A wonderful British woman named Jill Briscoe taught me (along with the rest of the radio listeners) about the deep place, where only God lives… and tonight I listened.
I sat down on the doorstep of my heart and thought about listening.
I thought about how full my heart was… the Lord has given me so much to fill it with… and then I try to shove alot of other things on top of it! With that thought came a tumult of cares and people and situations – most of which are out of my control. It was so loud that I finally burst into tears. When the tears stopped I sat in the silent loneliness of the moment.
On the doorstep of my heart, there is a loneliness that hangs about, like summer sunshine without any breeze – the air can get stale.
Just as I thought about leaving, I remembered – I am not alone.
“Where is Jesus? I know that He lives here.”
That was when I noticed the watering can sitting beside the garden of my heart… a twinge of guilt stung my heart, but with it awoke a desire even stronger. So strong, I had to act on it. Jesus loves to garden and He lets me help.
The watering can was full and I knew He wanted me to water the flowers of my heart.
The weeds were trying to steal the nutrients from the good seeds.
As I took up the can a delicious breeze kissed my cheek, so gently that if I hadn’t been about the Gardner’s work I would’ve missed it.
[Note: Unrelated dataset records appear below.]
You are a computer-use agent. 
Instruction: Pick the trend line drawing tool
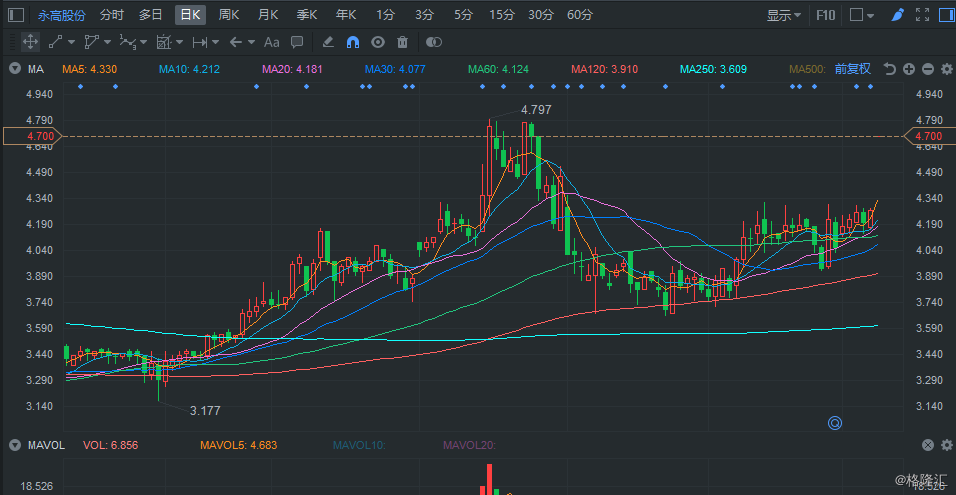click(55, 42)
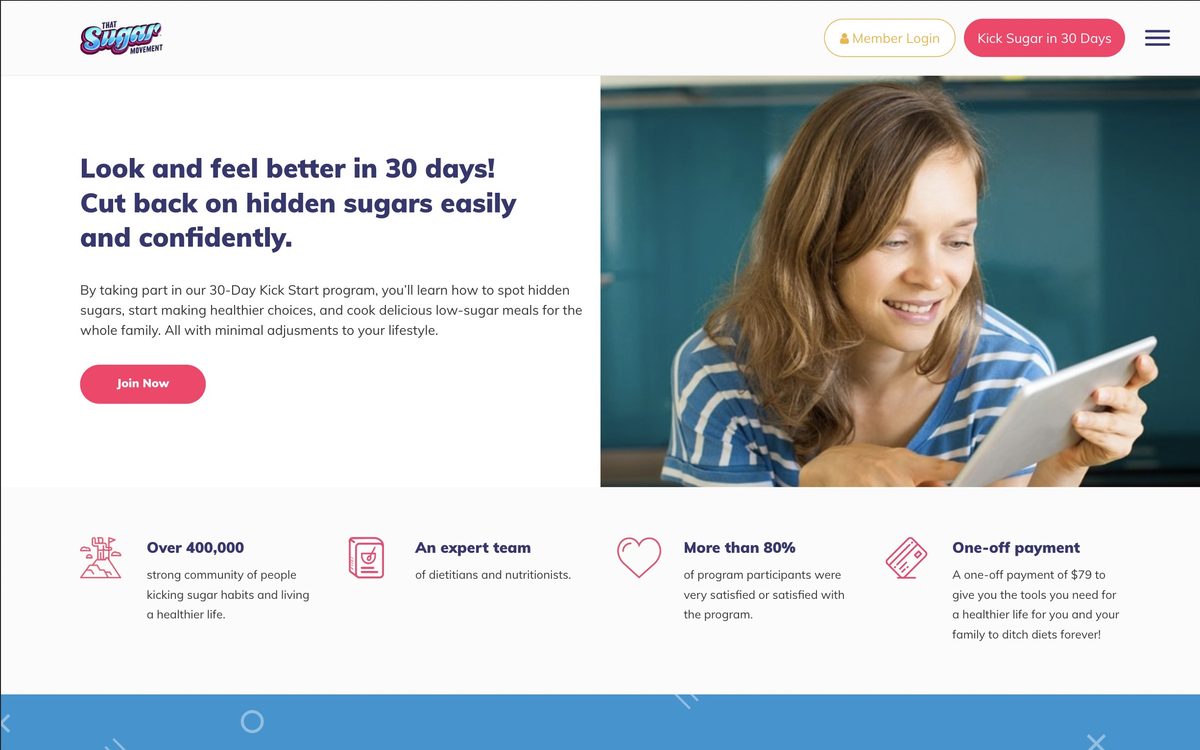
Task: Click the dietitians and nutritionists text
Action: [493, 575]
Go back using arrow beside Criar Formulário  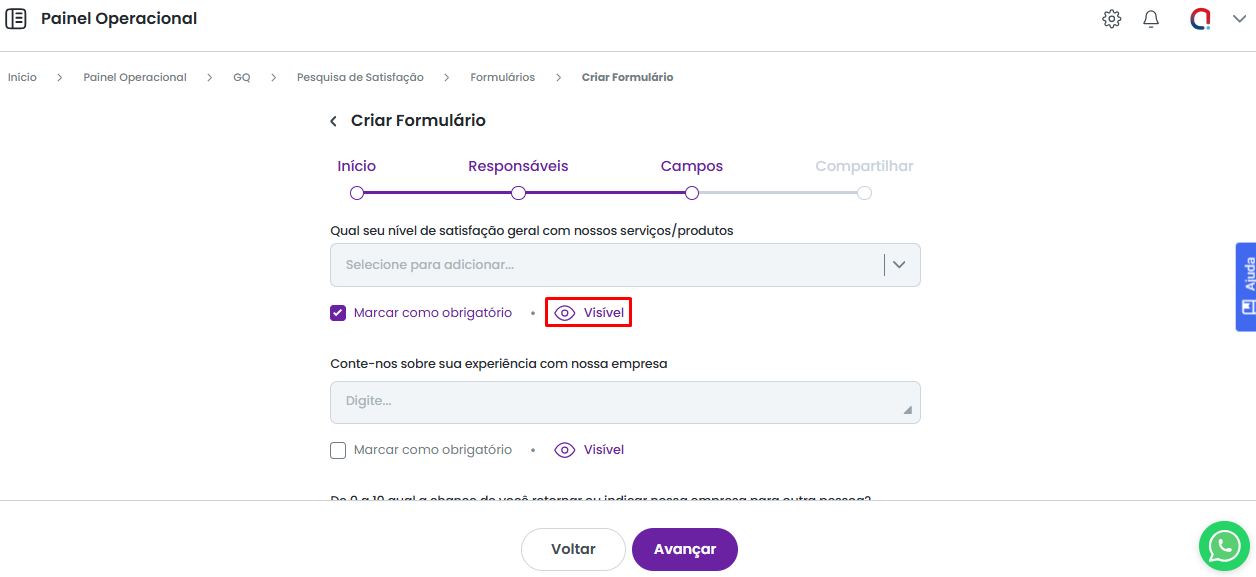click(x=333, y=121)
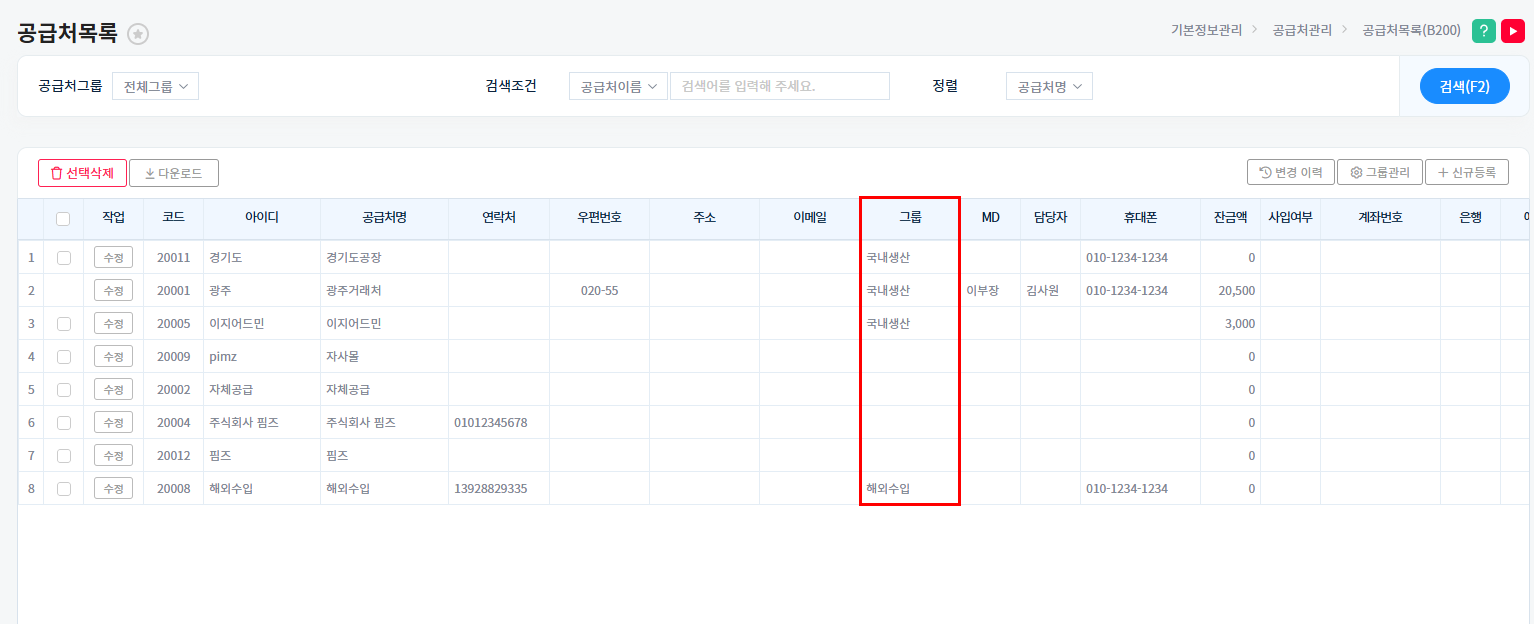Select the checkbox for 해외수입 row
This screenshot has width=1534, height=624.
click(x=64, y=489)
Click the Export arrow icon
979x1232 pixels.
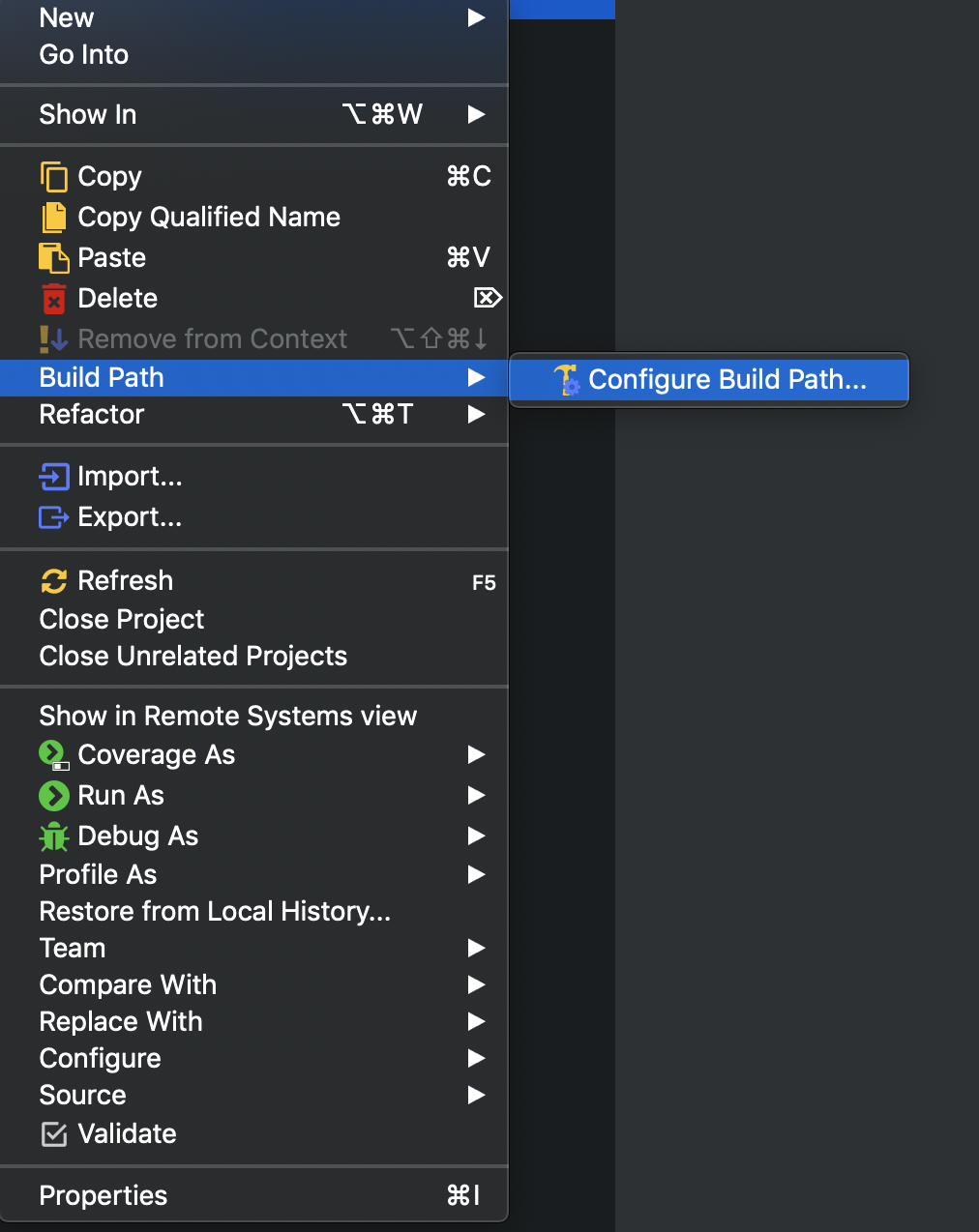pos(54,517)
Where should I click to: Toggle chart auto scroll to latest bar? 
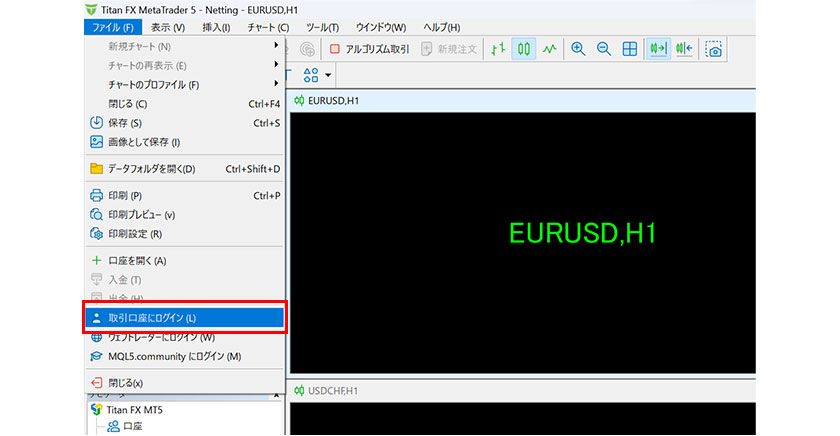click(x=658, y=48)
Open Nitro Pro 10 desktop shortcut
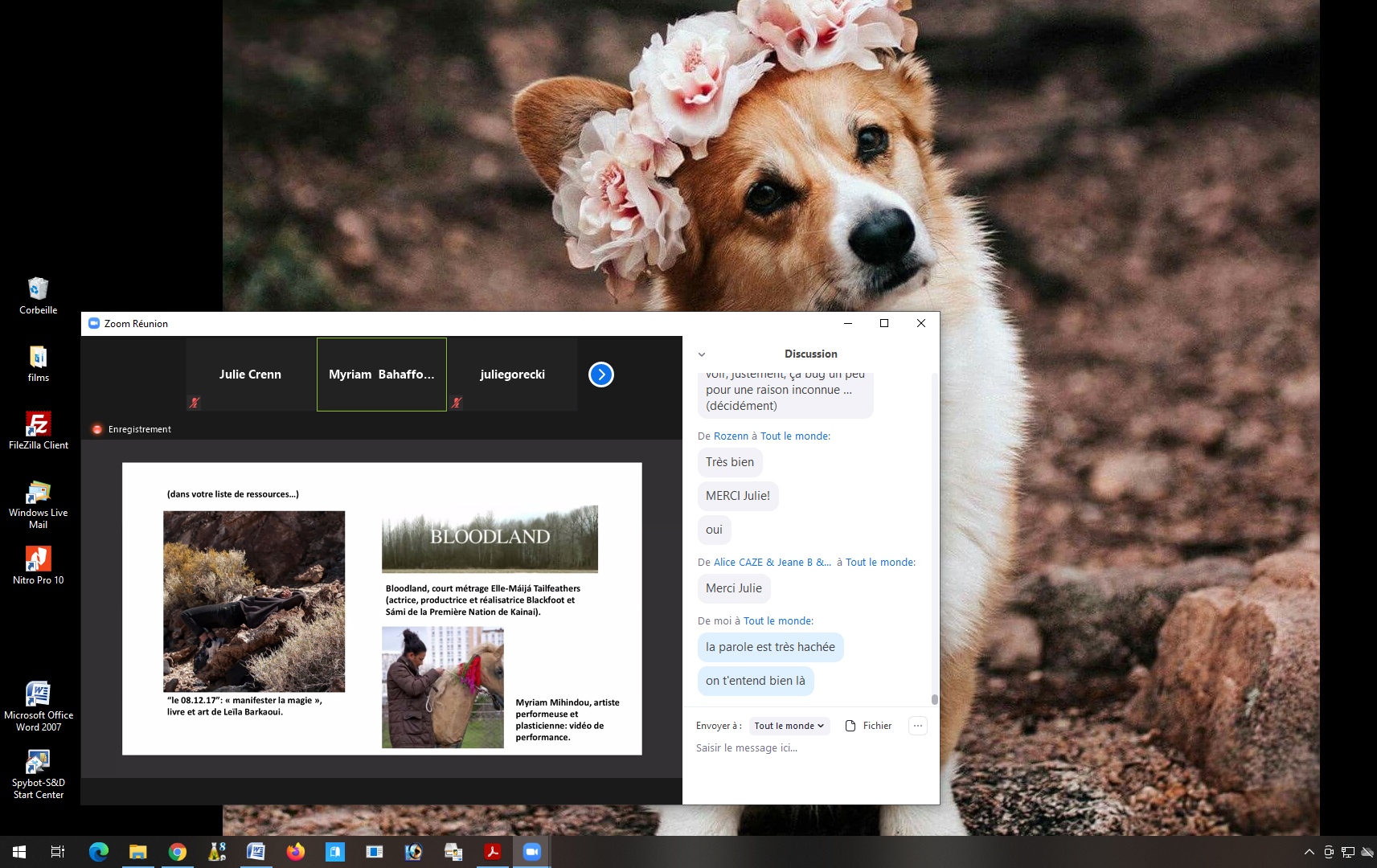 pyautogui.click(x=38, y=559)
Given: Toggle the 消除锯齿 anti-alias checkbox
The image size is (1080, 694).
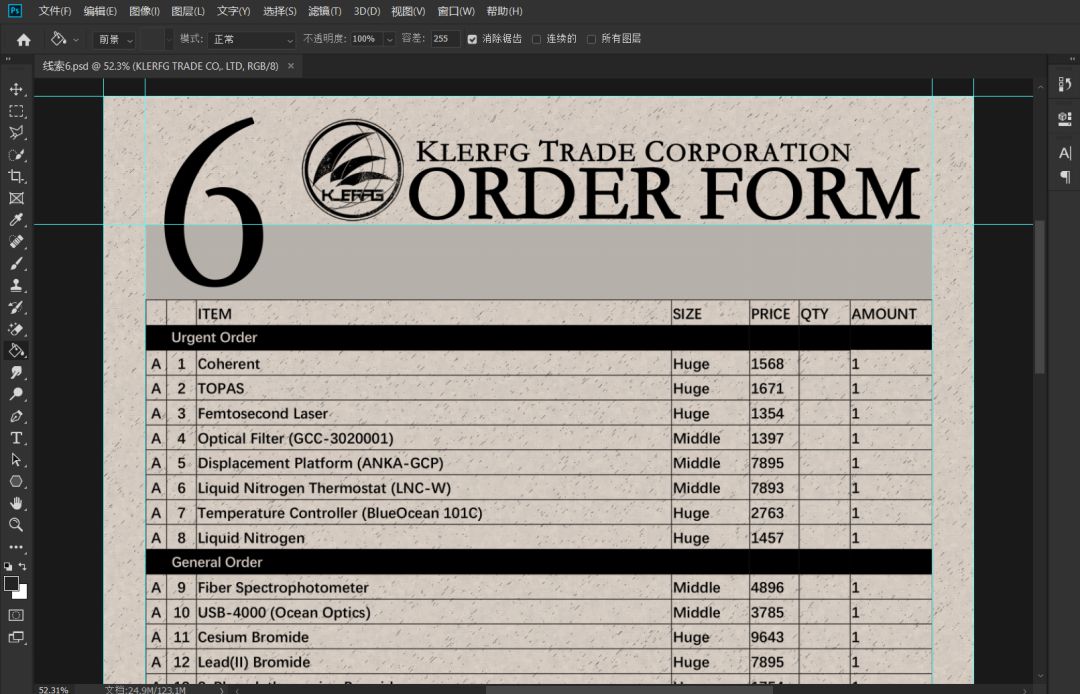Looking at the screenshot, I should coord(472,39).
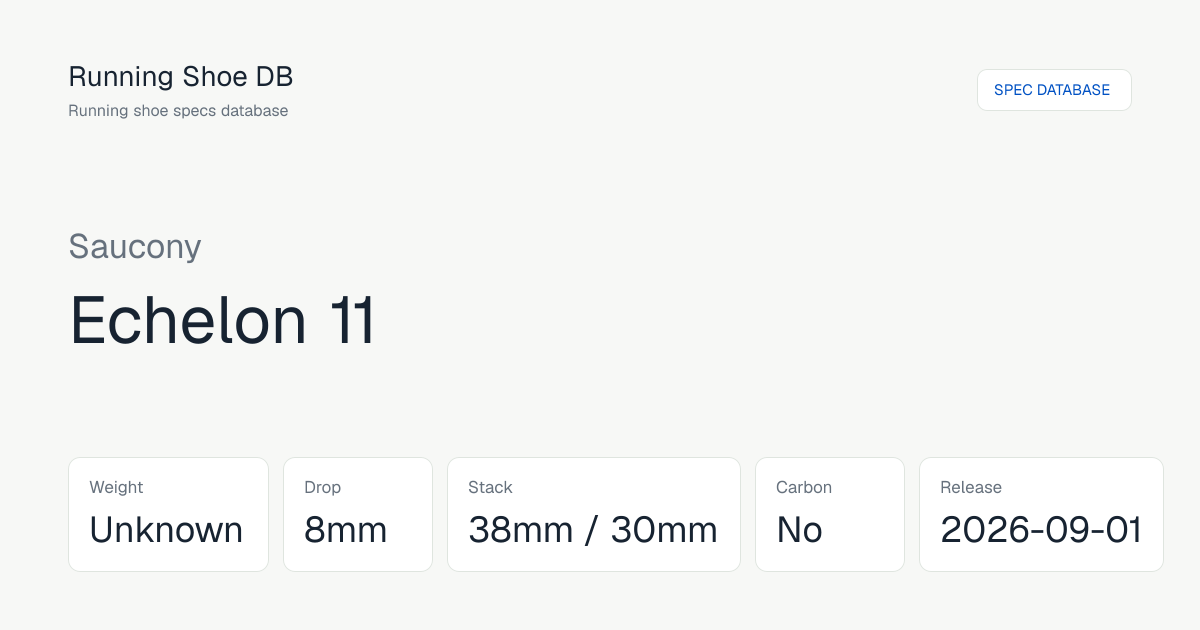Click the Stack label text

coord(490,488)
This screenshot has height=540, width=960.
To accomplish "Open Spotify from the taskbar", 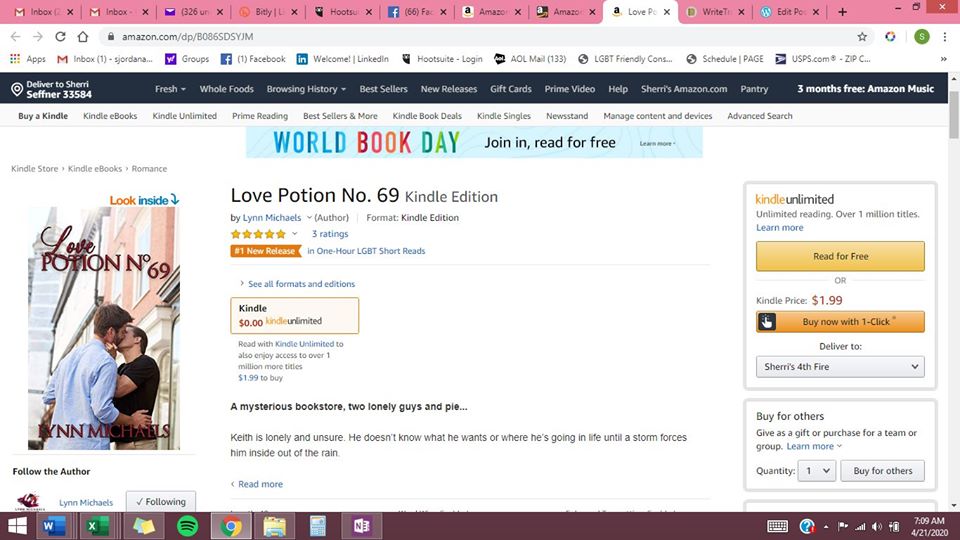I will [x=186, y=526].
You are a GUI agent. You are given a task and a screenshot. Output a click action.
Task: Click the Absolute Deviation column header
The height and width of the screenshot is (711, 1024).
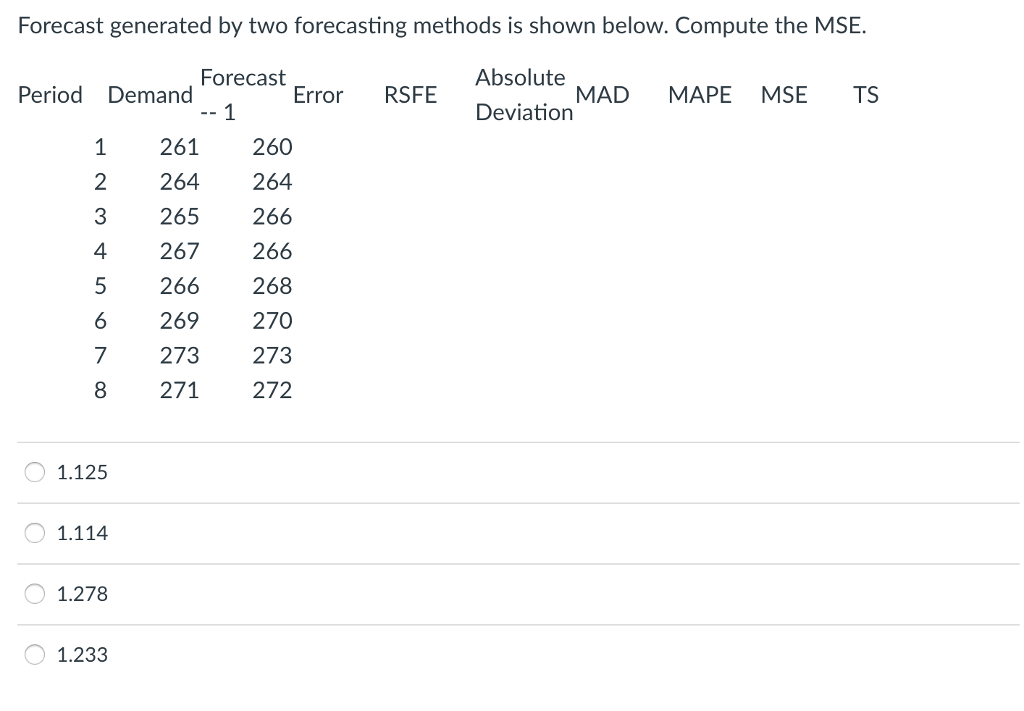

I heard Him somewhere in my heart, whistling while He sorted through a box of broken hopes and secret dreams… He know to keep and what to throw out.
I was anxious to get down to business, and see everything come to right, but sorting through the dust and disarray of love and hurt in life takes time.
He has given me a task and I need to do it.
So today, I water the garden of my heart with His living water and leave the heavy-hearted cleaning to the Lord.